Principles and values guide action

Principles and values can guide ethical decision-making when they are stated and shared. What principles and values do you use to guide and direct decisions in your company? Putting ethics into action demonstrates the company’s commitment to its principles and values.

(Principles are portable, serving to clarify confusion wherever it may exist or help a confused decision-maker regain clarity. Values specify what is important to the company — what it stands for and won’t stand for.)

Attention is given to workplace culture

As is often the case, you can learn about one thing by studying something else. Business cultures are like that. If you want to know what deeply entrenched, underlying beliefs guide your company, pay attention to the actions and behavior of your employees. Studying routine patterns on the surface gives you insight into your company’s core beliefs.

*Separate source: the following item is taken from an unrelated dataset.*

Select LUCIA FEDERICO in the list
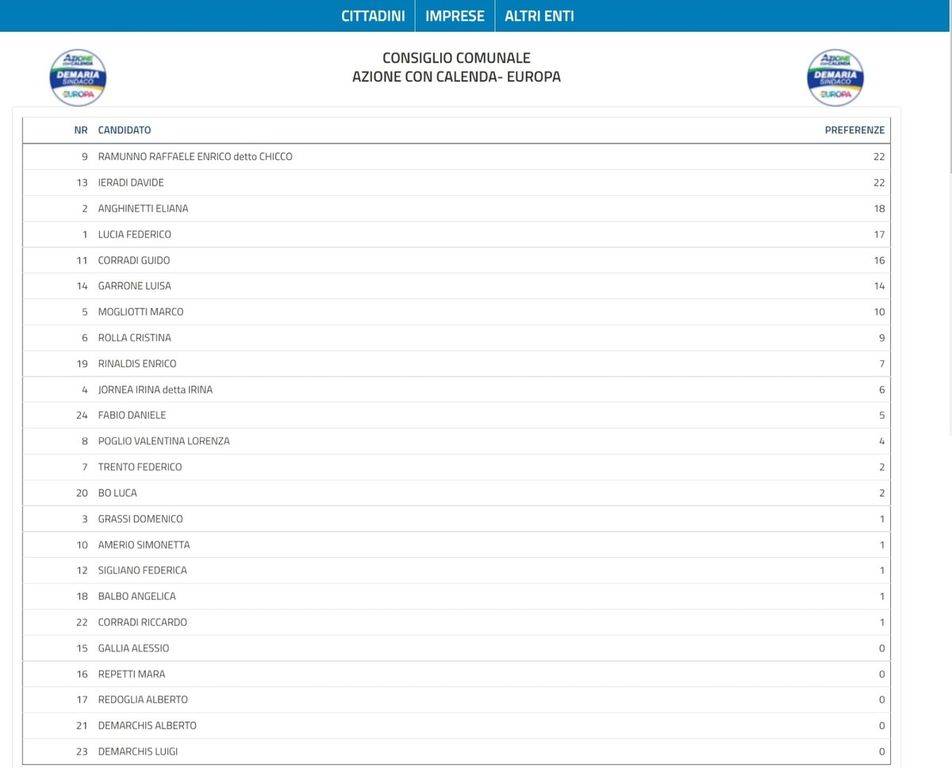 (134, 235)
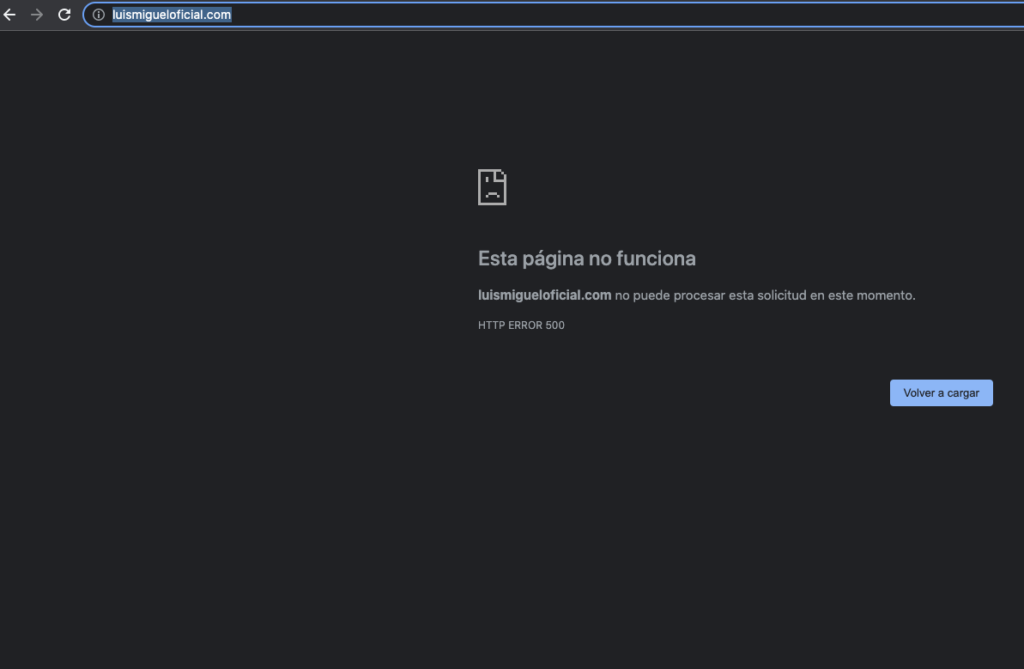Go back to the previous page
Screen dimensions: 1024x669
pyautogui.click(x=11, y=15)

From a detached, objective viewpoint, look at the activities, actions, and the decisions your employees make. Particularly notice decisions that cycle back, showing up like a bad penny. Eventually, you’ll see repeating patterns. Ask “Why?” often enough, and you’ll identify the originating belief. Then you can decide whether it’s useful or not. The health of the workplace depends on a culture made up of up-to-date and useful beliefs.

Trust is the underlying value

Trust is the context for highly ethical decision-making. Trust gives employees the confidence to step back, see the big picture, make bold leaps of creativity, and work effectively with conflict. When trust is endemic, your employees don’t spend their energy and concentration on protecting themselves from risk of danger.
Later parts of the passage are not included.